> _WRITTEN REQUEST_:
State how many lines of the records below contain the word "height". Give only the number.

> _DATA EXTRACT_:
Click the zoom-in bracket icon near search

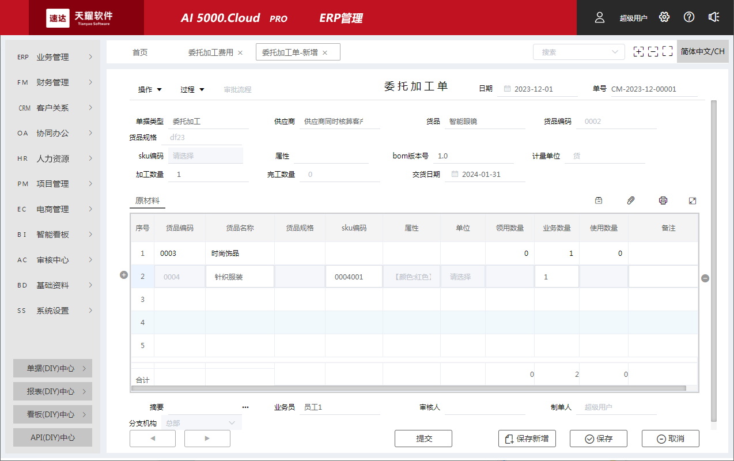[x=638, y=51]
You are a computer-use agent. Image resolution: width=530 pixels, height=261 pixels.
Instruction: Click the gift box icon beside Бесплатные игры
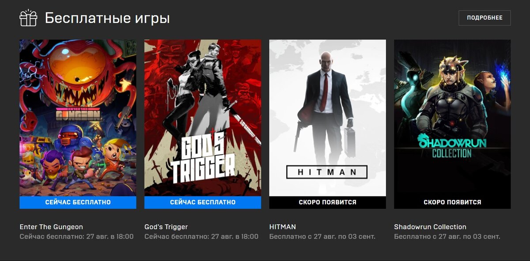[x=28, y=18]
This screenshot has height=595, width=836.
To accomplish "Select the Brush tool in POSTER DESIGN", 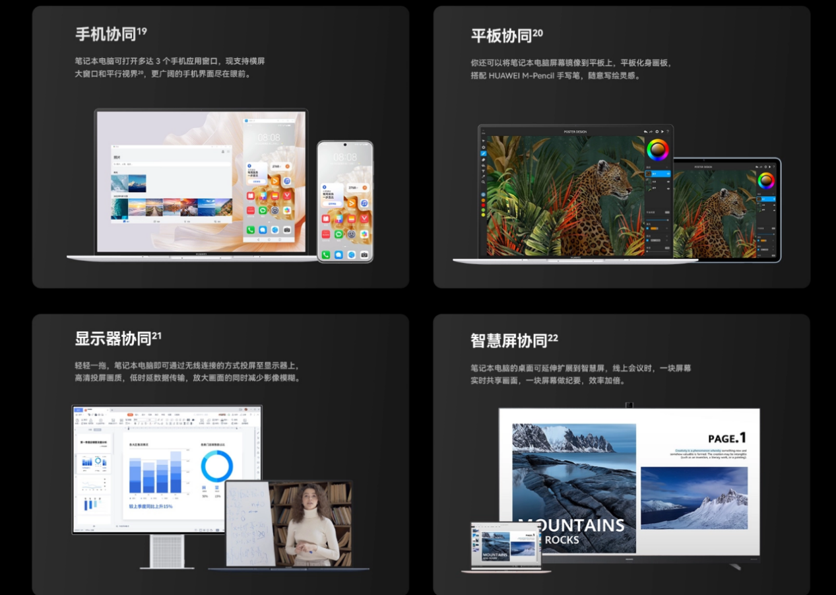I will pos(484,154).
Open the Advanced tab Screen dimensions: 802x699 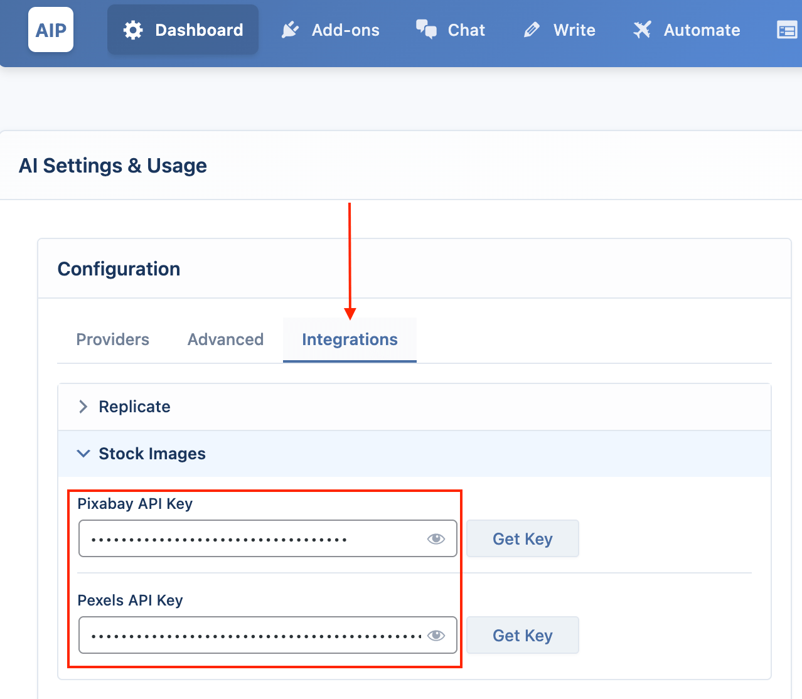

> _THE REPLY_:
2